Tarefa: Dê continuidade ao texto sobre o debate acerca da abertura do comércio aos domingos em São Paulo, começando logo após a última frase apresentada.

Trecho fornecido:
####

Comércio varejista de São Paulo quer funcionar nos finais de semana

No dia 12 de março de 2003, o Conselho de Estudos Jurídicos (CEJ) da Federação do Comércio do Estado de São Paulo (FCESP), presidido por Ives Gandra da Silva Martins, reuniu-se para debater o funcionamento do comércio aos domingos na cidade de São Paulo.

IVES GANDRA DA SILVA MARTINS – O assunto que temos para discutir hoje é muito importante. Trata-se da lei que dispõe sobre a concessão de autorização para funcionamento do comércio varejista aos domingos, no município de São Paulo. Todos devem ter acompanhado a discussão pelos jornais, que se iniciou com uma pressão dos sindicatos de trabalhadores, que conseguiram obter dos vereadores decisão pela proibição da abertura das lojas aos domingos. Aprovada, a lei foi enviada ao prefeito em exercício (na ocasião, Hélio Bicudo, uma vez que a prefeita Marta Suplicy estava licenciada), que a vetou, por considerá-la inconstitucional. De volta à Câmara Municipal, os vereadores fizeram uma série de composições, em decorrência de aumentos tributários, e conseguiram derrubar o veto.
Esse é um assunto que interessa ao comércio de todo o país, pois, se o princípio vier a ser adotado aqui, poderá ser estendido a todos os municípios brasileiros. Como a lei ainda não foi regulamentada, peço à professora Cláudia Fonseca, que estudou a matéria, que faça uma exposição inicial sobre seus fundamentos, para que possamos discutir e encaminhar uma posição a associações comerciais de outros estados e à Confederação Nacional do Comércio.

CLÁUDIA FONSECA – Existe uma lei federal que autoriza o comércio varejista a funcionar aos domingos, desde que seja respeitada a legislação trabalhista, que impõe a coincidência do repouso semanal aos domingos, uma vez por mês. Em sua administração, Celso Pitta assinou um decreto que permitia essa prática, desde que não ferisse a legislação trabalhista. Recentemente, esse decreto foi revogado pela lei municipal 13.473, que determina que o funcionamento do comércio aos domingos depende de uma autorização do município, que só será concedida se houver acordo coletivo com os sindicatos.
Entendo que essa legislação municipal viola diversos dispositivos das Constituições estadual e federal. Os artigos 180, 188 e 217 da Carta estadual obrigam o município a assegurar o pleno desempenho das funções sociais da cidade e o bem-estar dos habitantes, estimular a produção e o consumo, garantindo o acesso irrestrito de todos os cidadãos a bens e serviços essenciais ao desenvolvimento industrial e coletivo. Outorgar aos sindicatos a faculdade de autorizar a abertura do comércio aos domingos vai de encontro a todas essas diretrizes.

####

Material:
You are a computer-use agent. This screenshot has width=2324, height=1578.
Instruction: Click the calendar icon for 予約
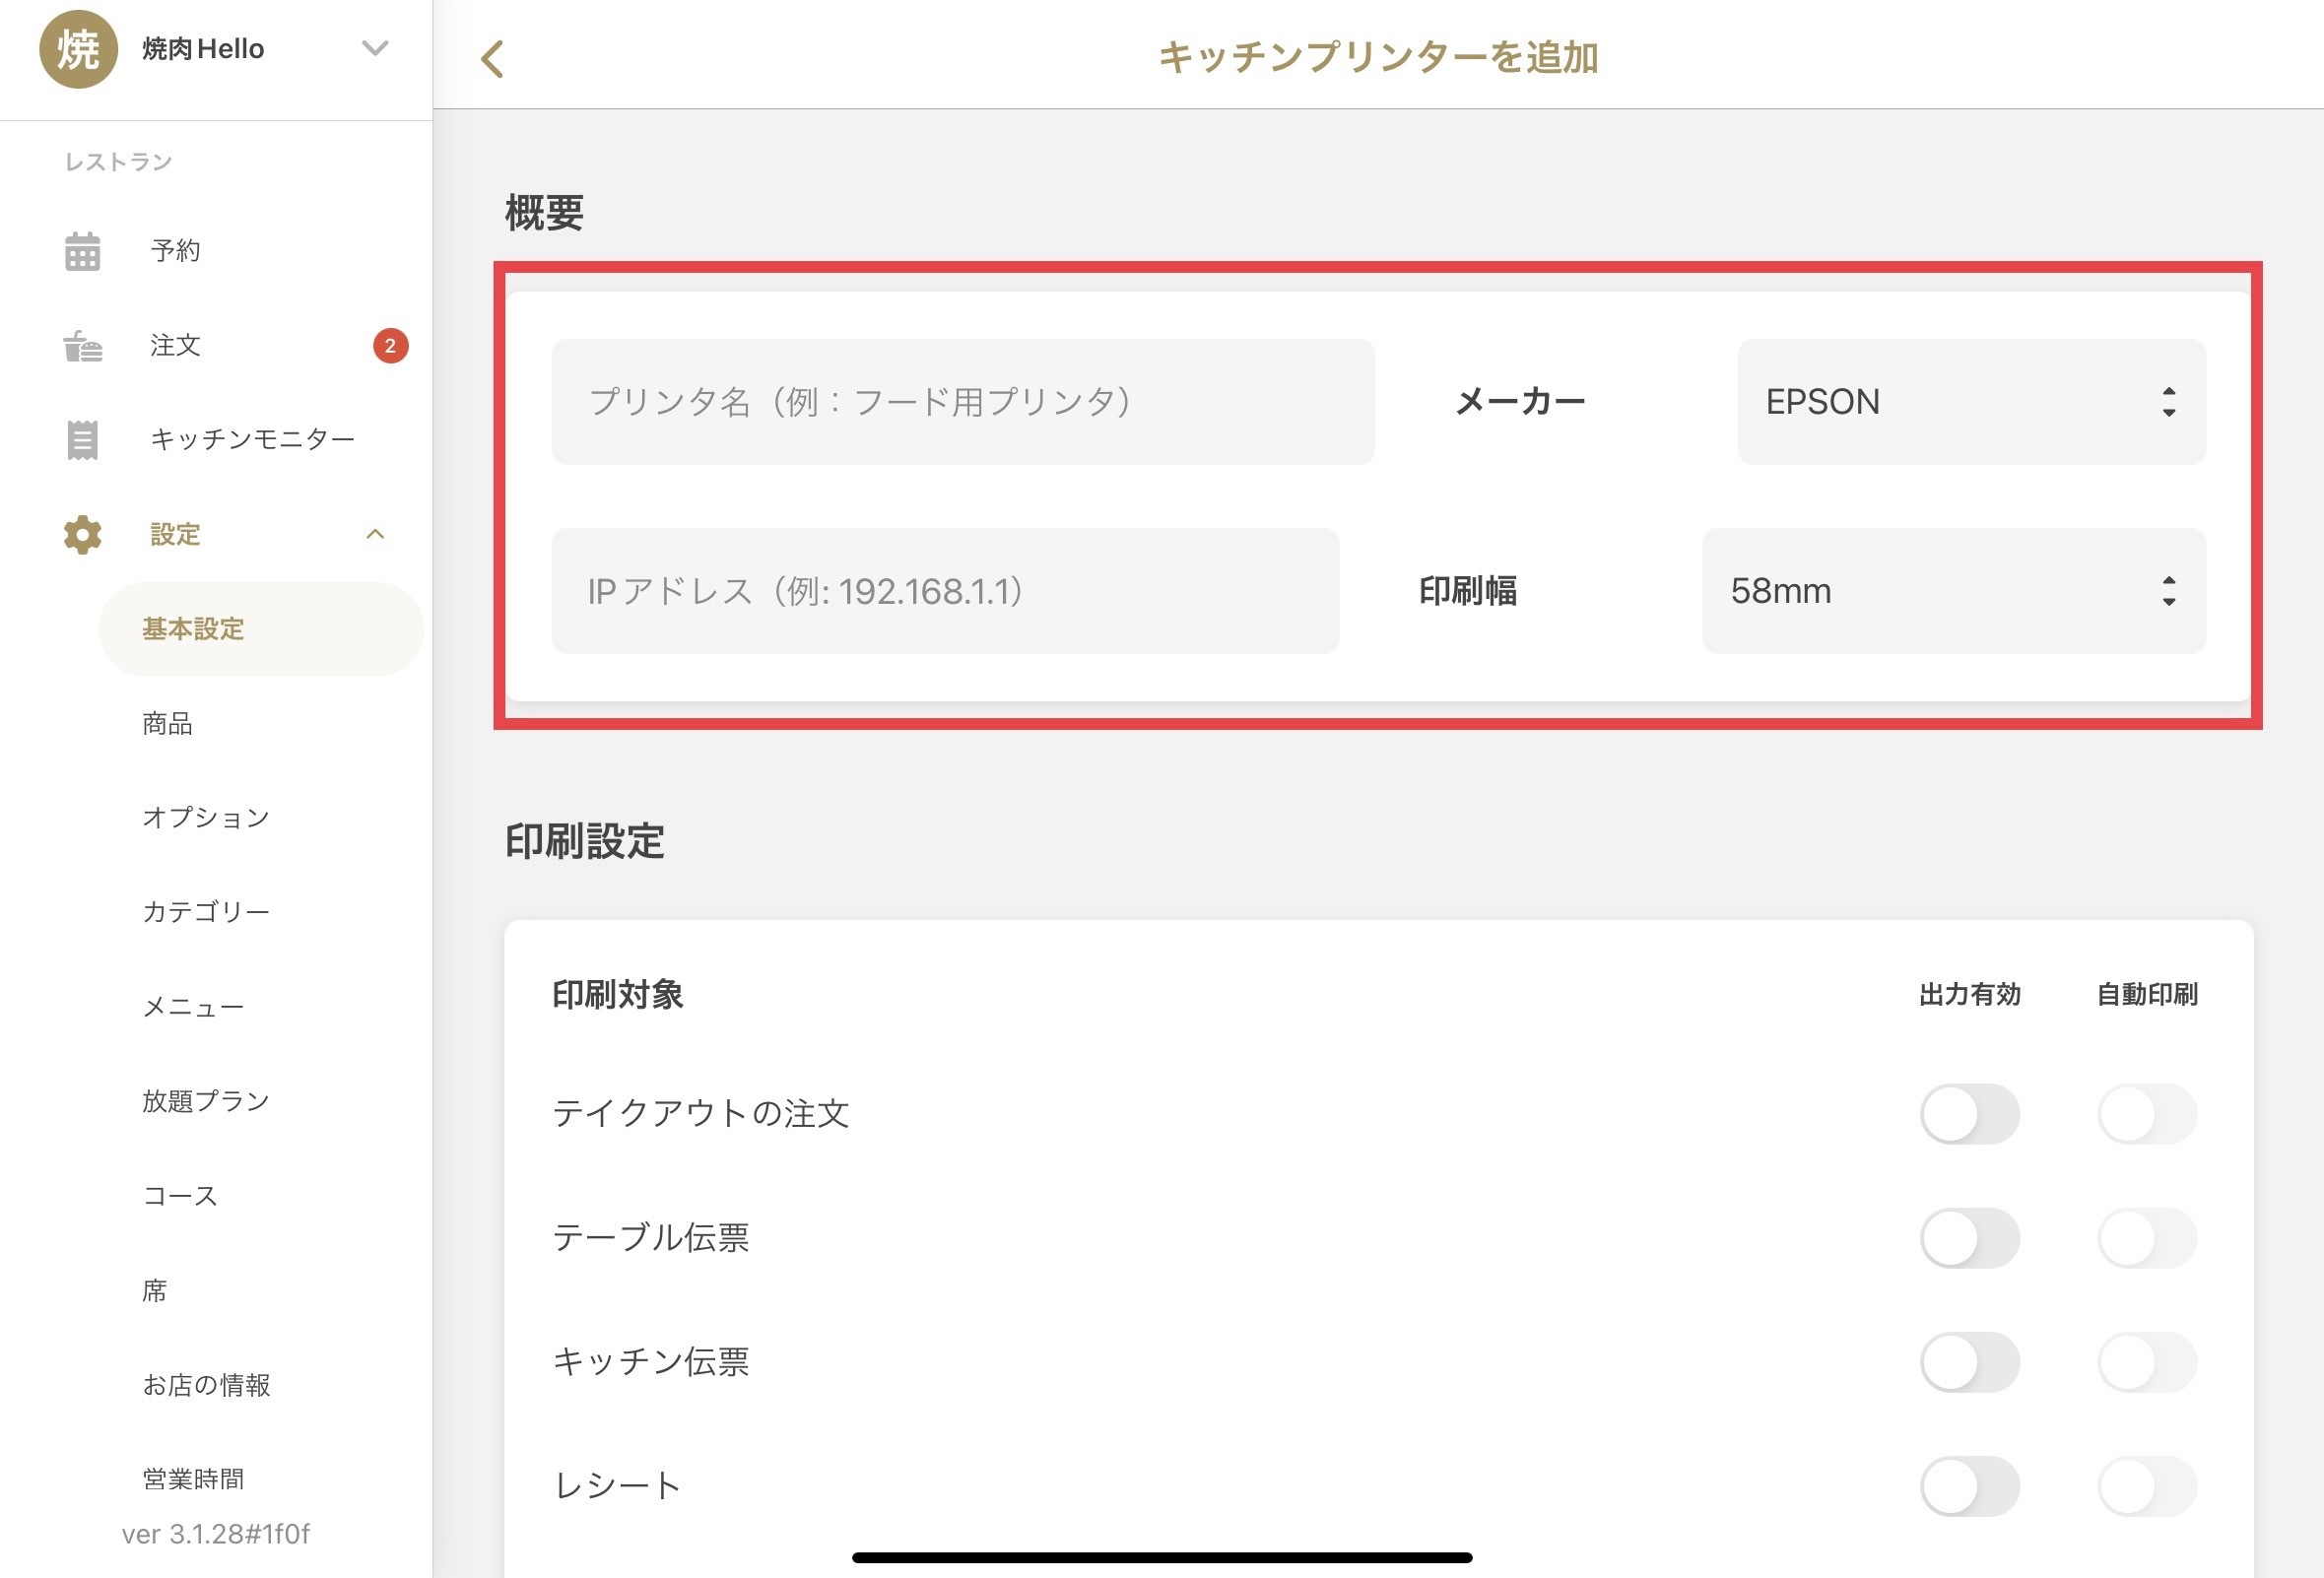coord(82,251)
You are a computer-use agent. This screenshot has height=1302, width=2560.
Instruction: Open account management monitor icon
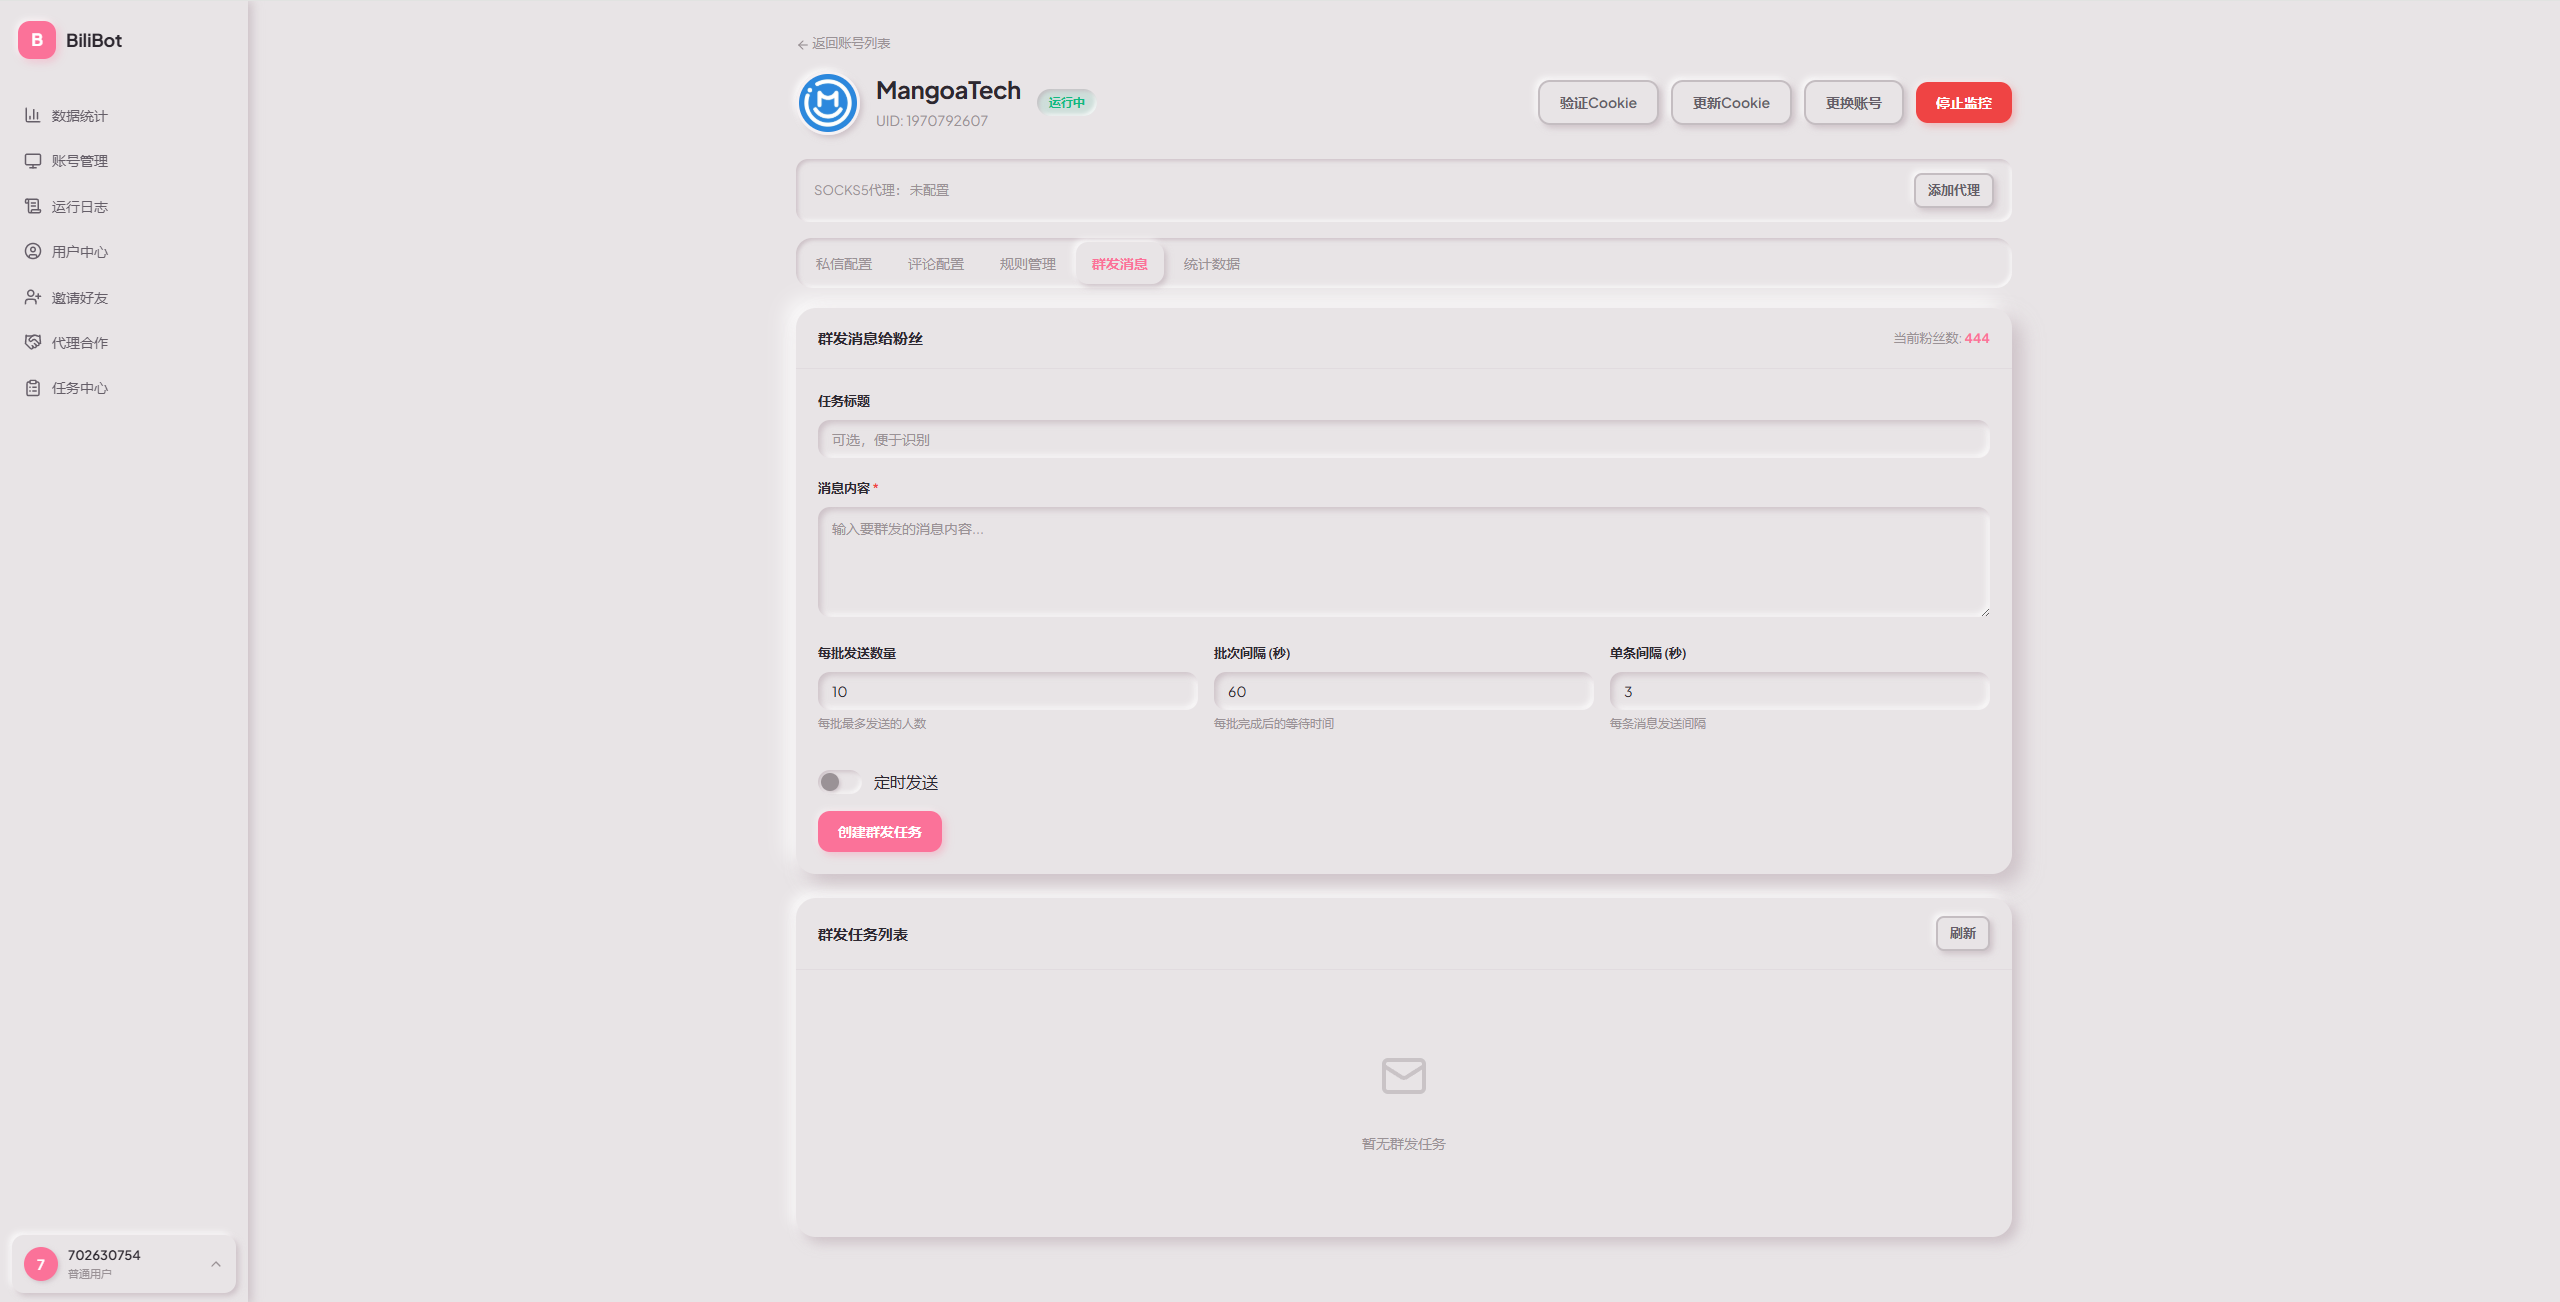tap(33, 161)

####

Resultado:
A cidade de São Paulo não tem praias nem é especialmente atraente; o que estimula o turismo é sua enorme gama de comércio e serviços, como se fosse um shopping center a céu aberto. Grande quantidade de pessoas de municípios próximos e de outros estados vem para cá fazer compras nos finais de semana, o que proporciona melhor ocupação nos hotéis e gera empregos. Cerca de 36% dos estabelecimentos da cidade são ocupados com o comércio varejista, o que representa um movimento importante de dinheiro. O comércio aos domingos alcançou uma aceitação tão expressiva que já é o segundo melhor dia de vendas do varejo, o que propiciou um maior número de empregos, que podem ser afetados por essa lei.
O veto do prefeito em exercício baseou-se no fato de que a lei contraria o interesse público, de acordo com o artigo 111 da Constituição estadual. E o artigo 144 determina que a administração, tanto do estado quanto do município, deve obedecer a todos os princípios da Constituição federal, entre eles o da livre iniciativa e busca do pleno emprego. Vincular a abertura do comércio aos domingos a um acordo com os sindicatos violaria esses princípios. Além de tudo, essa matéria não é da competência legislativa municipal, nem exclusiva nem complementar, porque a matéria trabalhista compete à União. Mesmo que se pudesse dizer que a competência é suplementar, a lei municipal 13.473 na verdade restringe a legislação federal, que não prevê a necessidade de convenção de trabalho. Então, entendemos que essa lei municipal é inconstitucional, por violar a Carta estadual. Se vier a ser regulamentada pela prefeita, causará enorme prejuízo à cidade.

AMÉRICO LACOMBE – Sinceramente, não vejo inconstitucionalidade nessa lei, porque a competência para autorizar o funcionamento do comércio é do município – está até em súmula do Supremo Tribunal Federal (STF). Se há inconstitucionalidade, talvez esteja no artigo 3º, que apresenta a exigência de convenção coletiva de trabalho.

NEY PRADO – O que ocorre é que essa lei transformou o instrumental em conteúdo. Na verdade, quando o artigo 1º diz que o funcionamento do comércio varejista em geral está sujeito à autorização, esta é o instrumento do principal. Como o artigo 3º é o principal, a competência sai do município e vai se projetar na União, quando o artigo 22 afirma expressamente que cabe a ela legislar sobre assuntos trabalhistas.

AYRES FERNANDINO BARRETO – Também entendo que a competência para legislar nessa matéria é do município. Mas o parágrafo 3º estabeleceu uma delegação espúria, ao atribuir a competência, que originariamente é do município, ao sindicato. Este passa a deliberar sobre os destinos da cidade – é isso que não pode prevalecer.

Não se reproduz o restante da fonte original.